Por EDUARDO ALVAREZ*

Y, como si la corrupción en su gobierno fuera un asunto sin importancia, Fernández atribuye a la especulación en los precios de los alimentos y el petróleo en los mercados a futuro, las causas exclusiva de todos los males que padecen este y otros países pobres

El presidente Leonel Fernández ha llevado ante Naciones Unidas un tema relativo al comercio mundial de alimentos y petróleo, ajeno a los propósitos y tareas regulares de la mayor organización internacional existente, enfocada en asuntos políticos.
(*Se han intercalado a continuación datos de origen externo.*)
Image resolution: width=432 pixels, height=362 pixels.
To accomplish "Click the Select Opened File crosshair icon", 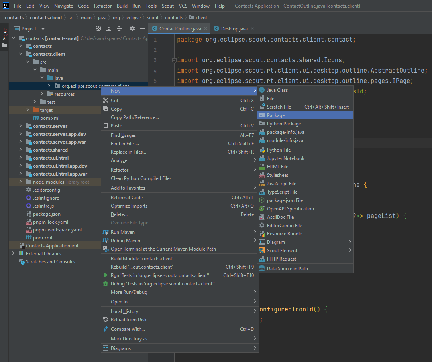I will [98, 28].
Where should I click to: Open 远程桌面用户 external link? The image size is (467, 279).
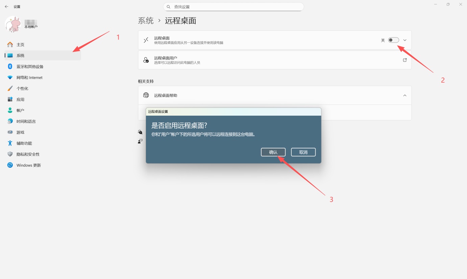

A juzgar por sus diligencias y empeños por levantar esa bandera, cualquiera pensaría que aquí no pasa nada.

Y, como si la corrupción en su gobierno fuera un asunto sin importancia, Fernández atribuye a la especulación en los precios de los alimentos y el petróleo en los mercados a futuro, las causas exclusiva de todos los males que padecen este y otros países pobres.

Ni siquiera el Consejo Económico y Social d la ONU tiene atribuciones en materia de comercio internacional, concepto con el que el Presidente debió procurar a interlocutores validos que tomen en serio su extemporánea e inconsistente campaña de reclamos.

Entiende Leonel Fernández que “eso aumenta los precios del petróleo y de los alimentos, eleva las cifras mundiales de pobres y amenaza la gobernabilidad planetaria”. Descubriendo el hilo en bollito.

Sin embargo, es evidente que media docena de sus más cercanos colaboradores compiten en riquezas con familias tradicionalmente poderosas cuando apenas hace unos años no tenían un chele en el bolsillo. Para él es paja para las garzas.

Deja fuera indicadores de la calidad de vida de una persona o un hogar se basa, no en supuesta especulación que denuncia, sino en aspectos imprescindibles, como el ingreso corriente, los derechos de acceso a los servicios básicos, la propiedad, os niveles educativos y el tiempo disponible para la educación, la recreación, el descanso y las tareas domésticas.
Obvia, además, los mecanismos a los que debió recurrir para fundamentar su exhortación en la creación por la comunidad internacional del Equipo de Tareas de Alto Nivel sobre la Crisis Mundial de la Seguridad Alimentaria de las Naciones Unidas.
No me asombraría saber que usted se ha quedado sin aire ni ánimo de seguir, tras leer esa retahíla de ambigüedades. Recupere fuerzas, que en la próxima hablo de los organismos internacionales a los que corresponde discutir y decidir sobre los asuntos expuestos por el gobernante. Pero dudo que procesa su demanda, al amparo de las normas de comercio internacional.